>> START MATERIAL FOR THE TASK

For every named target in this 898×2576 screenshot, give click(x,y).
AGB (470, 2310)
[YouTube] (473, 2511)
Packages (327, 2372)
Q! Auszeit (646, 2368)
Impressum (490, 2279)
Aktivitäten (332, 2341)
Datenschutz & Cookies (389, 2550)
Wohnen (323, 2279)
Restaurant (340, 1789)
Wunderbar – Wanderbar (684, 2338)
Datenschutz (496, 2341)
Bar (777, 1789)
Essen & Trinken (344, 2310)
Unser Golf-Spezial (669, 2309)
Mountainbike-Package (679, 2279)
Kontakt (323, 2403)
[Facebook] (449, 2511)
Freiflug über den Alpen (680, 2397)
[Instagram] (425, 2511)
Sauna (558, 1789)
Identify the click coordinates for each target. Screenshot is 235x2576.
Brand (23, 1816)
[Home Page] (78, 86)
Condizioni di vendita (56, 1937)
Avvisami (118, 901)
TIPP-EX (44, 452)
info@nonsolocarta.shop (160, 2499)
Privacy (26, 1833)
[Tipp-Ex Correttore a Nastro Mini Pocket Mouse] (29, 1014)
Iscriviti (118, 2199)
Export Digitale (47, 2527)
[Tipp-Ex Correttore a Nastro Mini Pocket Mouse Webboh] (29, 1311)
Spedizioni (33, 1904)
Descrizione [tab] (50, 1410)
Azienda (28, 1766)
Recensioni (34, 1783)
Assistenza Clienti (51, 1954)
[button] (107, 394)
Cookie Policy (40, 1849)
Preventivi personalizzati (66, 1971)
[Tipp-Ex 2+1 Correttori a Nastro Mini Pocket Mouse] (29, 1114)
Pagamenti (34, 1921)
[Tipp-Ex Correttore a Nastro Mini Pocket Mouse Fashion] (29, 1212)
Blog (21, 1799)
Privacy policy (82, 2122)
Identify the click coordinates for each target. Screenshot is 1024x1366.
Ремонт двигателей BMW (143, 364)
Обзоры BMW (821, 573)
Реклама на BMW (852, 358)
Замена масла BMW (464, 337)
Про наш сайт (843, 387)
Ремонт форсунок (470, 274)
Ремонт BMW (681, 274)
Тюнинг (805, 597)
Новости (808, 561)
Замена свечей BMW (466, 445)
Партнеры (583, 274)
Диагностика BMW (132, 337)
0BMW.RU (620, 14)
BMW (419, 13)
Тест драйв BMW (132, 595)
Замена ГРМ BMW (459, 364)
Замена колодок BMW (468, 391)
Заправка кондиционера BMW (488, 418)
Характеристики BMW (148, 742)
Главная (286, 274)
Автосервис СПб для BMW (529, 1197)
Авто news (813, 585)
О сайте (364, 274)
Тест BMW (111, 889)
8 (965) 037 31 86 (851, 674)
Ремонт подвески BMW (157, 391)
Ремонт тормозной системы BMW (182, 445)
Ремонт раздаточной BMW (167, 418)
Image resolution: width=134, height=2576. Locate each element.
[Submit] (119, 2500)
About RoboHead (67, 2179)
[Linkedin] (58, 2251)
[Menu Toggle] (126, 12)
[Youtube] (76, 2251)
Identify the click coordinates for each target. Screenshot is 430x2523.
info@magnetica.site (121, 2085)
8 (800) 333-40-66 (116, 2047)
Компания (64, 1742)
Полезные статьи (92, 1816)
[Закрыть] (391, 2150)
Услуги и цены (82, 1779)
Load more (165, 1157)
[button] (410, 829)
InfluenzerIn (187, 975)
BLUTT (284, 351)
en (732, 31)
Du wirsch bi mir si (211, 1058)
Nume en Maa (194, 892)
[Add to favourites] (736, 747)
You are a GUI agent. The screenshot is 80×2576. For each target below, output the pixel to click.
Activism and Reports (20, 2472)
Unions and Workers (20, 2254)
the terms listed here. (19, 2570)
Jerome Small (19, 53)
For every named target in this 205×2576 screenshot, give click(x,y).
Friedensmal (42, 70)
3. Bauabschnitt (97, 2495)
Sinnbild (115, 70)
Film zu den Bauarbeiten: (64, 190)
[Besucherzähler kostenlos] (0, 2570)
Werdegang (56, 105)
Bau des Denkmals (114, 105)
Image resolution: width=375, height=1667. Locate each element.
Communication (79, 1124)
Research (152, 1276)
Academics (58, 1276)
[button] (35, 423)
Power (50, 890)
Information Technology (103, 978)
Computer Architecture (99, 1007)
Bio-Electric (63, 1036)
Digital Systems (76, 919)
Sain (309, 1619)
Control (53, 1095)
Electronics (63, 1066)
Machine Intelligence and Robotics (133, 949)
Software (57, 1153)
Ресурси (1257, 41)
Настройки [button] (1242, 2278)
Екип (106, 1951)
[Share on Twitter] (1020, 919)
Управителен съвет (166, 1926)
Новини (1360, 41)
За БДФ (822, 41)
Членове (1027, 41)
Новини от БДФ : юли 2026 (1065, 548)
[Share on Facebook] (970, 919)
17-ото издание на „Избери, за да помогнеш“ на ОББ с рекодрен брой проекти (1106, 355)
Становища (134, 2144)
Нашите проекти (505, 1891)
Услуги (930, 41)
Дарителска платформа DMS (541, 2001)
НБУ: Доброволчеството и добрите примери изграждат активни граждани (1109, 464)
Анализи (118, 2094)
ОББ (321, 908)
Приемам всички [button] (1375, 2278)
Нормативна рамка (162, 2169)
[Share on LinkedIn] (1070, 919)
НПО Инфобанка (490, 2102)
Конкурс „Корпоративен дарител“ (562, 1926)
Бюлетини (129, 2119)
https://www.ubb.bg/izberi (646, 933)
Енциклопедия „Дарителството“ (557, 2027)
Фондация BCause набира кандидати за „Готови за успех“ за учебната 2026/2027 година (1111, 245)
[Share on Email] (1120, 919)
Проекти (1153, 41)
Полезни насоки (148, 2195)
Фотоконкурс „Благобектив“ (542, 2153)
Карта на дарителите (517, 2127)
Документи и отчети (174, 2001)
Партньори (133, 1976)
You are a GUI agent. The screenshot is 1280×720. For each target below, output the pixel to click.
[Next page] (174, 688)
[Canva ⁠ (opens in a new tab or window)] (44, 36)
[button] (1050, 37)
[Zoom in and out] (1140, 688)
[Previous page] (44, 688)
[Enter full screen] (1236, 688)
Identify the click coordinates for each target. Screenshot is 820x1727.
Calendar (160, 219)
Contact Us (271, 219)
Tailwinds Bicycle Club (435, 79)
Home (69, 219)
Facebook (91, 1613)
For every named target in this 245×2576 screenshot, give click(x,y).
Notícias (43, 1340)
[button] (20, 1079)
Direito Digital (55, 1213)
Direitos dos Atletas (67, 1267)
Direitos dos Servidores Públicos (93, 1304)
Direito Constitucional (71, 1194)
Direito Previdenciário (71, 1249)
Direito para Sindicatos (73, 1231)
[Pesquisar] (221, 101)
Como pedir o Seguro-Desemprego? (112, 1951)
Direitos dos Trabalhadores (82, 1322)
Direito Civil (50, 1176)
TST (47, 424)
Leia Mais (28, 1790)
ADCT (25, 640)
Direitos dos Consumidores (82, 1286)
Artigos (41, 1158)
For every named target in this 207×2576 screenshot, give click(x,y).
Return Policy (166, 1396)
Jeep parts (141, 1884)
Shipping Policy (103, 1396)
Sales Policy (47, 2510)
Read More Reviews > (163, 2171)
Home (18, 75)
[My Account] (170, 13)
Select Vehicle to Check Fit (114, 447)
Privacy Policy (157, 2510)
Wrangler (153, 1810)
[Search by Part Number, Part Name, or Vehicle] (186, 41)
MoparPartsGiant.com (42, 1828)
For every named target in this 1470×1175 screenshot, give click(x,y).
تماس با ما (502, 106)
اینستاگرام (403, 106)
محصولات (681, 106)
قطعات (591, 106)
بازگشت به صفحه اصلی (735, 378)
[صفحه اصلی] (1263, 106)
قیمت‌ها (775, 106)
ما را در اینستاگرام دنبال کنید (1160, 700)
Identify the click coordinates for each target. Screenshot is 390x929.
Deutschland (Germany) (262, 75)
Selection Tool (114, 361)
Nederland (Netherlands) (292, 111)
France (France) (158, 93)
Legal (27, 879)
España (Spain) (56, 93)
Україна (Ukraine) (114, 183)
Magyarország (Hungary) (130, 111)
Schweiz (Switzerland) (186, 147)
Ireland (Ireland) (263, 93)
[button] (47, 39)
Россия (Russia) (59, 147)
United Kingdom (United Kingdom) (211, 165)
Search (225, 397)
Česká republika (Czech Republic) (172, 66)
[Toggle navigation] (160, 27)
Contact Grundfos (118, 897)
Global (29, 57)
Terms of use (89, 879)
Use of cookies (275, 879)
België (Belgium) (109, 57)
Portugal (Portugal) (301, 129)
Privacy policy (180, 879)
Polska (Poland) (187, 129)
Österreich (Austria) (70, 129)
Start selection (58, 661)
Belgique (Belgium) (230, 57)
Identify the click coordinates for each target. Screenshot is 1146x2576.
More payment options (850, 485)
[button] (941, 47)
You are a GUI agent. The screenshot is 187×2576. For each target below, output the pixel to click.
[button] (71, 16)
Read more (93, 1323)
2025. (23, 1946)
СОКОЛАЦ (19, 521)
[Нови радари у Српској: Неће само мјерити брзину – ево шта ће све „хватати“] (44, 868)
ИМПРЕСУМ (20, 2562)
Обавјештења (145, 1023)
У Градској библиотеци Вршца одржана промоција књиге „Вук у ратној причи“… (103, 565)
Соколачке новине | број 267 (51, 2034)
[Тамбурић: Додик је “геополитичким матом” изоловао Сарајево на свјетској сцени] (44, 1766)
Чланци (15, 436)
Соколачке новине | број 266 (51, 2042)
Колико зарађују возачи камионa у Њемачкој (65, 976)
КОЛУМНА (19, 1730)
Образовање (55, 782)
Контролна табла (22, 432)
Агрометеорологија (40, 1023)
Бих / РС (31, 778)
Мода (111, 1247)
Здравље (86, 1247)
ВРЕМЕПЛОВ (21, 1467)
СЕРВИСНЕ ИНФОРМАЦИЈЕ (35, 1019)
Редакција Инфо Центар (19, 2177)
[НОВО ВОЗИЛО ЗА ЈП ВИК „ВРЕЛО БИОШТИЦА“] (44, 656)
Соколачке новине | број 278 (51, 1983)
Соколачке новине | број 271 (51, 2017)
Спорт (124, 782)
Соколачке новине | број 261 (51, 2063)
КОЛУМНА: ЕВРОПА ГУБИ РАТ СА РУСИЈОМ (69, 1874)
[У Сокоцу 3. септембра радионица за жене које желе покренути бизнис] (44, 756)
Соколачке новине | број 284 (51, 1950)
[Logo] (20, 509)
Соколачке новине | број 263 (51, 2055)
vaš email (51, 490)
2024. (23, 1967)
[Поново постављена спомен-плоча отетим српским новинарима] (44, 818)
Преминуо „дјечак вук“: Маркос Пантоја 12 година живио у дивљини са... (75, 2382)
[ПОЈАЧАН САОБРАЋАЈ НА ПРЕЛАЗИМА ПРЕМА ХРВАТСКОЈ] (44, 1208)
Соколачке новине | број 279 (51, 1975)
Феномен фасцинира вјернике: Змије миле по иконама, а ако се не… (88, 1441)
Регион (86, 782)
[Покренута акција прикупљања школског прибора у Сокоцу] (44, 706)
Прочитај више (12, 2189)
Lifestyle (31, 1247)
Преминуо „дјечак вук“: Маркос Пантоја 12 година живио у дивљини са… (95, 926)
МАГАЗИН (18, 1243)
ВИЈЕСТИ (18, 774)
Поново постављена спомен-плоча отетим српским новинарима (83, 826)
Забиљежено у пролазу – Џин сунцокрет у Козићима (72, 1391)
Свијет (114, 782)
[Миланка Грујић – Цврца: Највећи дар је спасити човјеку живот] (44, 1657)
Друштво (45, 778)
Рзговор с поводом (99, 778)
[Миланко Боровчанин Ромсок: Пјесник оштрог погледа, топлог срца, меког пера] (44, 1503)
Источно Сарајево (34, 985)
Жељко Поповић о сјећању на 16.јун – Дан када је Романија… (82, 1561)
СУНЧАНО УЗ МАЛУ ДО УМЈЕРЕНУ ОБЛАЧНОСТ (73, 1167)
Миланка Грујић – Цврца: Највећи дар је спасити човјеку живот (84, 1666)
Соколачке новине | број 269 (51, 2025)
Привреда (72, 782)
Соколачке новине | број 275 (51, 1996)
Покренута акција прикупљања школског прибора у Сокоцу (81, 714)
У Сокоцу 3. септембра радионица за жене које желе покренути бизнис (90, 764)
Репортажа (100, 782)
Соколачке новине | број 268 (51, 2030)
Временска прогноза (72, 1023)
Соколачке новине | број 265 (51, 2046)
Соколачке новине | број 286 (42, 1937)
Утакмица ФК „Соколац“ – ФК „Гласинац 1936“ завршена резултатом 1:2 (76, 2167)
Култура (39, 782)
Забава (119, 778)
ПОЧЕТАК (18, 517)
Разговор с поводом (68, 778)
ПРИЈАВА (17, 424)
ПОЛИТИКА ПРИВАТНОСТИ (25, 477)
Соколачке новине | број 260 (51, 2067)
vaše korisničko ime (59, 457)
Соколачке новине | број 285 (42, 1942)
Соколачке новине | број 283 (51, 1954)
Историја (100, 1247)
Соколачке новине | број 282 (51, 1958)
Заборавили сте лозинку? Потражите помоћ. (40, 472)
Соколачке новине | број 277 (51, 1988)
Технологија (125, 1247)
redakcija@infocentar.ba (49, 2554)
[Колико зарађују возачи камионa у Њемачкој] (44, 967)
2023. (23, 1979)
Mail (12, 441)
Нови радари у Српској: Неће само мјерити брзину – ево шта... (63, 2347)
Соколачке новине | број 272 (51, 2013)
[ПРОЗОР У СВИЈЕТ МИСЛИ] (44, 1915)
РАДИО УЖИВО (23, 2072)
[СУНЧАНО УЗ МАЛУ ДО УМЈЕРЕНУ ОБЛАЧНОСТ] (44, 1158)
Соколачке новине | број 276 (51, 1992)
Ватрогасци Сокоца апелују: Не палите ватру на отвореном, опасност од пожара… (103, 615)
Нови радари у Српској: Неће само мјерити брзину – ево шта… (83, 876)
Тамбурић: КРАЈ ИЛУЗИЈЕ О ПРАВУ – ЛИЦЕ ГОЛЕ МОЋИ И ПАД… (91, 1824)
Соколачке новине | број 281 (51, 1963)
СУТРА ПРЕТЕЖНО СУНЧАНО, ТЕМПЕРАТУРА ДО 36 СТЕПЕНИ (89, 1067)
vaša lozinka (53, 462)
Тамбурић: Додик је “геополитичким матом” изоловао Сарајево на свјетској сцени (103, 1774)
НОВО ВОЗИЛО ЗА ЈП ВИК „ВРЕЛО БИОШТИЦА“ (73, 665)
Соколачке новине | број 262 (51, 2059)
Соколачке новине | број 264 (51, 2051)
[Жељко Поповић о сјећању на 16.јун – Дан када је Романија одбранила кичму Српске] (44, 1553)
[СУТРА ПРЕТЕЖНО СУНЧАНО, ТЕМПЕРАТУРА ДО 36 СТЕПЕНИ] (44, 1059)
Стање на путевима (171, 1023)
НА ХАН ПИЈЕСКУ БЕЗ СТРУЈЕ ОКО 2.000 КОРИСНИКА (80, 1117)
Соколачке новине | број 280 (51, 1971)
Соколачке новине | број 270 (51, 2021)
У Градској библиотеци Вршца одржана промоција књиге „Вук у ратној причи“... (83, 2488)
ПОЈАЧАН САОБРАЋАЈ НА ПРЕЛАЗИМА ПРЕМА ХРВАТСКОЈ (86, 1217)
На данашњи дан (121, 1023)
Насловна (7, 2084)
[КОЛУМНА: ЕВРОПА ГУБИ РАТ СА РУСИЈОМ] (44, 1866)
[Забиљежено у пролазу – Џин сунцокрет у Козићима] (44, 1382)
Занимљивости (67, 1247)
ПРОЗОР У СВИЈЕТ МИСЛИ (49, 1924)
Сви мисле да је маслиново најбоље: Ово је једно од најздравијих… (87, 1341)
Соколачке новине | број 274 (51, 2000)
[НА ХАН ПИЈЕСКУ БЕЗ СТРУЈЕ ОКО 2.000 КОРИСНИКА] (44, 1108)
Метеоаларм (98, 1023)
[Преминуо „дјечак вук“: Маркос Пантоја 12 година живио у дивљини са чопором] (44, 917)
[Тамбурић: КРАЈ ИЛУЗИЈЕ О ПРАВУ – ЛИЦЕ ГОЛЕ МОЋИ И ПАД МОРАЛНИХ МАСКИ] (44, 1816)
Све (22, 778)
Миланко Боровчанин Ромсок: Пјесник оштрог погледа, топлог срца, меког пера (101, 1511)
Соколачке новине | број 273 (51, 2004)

>> END MATERIAL FOR THE TASK

- **GOAL**
Which lines of the records above contain the string "Locate"? Return each one in full.

- **THE SOLUTION**
Image resolution: width=134, height=2576. Locate each element.
Image resolution: width=375, height=1667. Locate each element.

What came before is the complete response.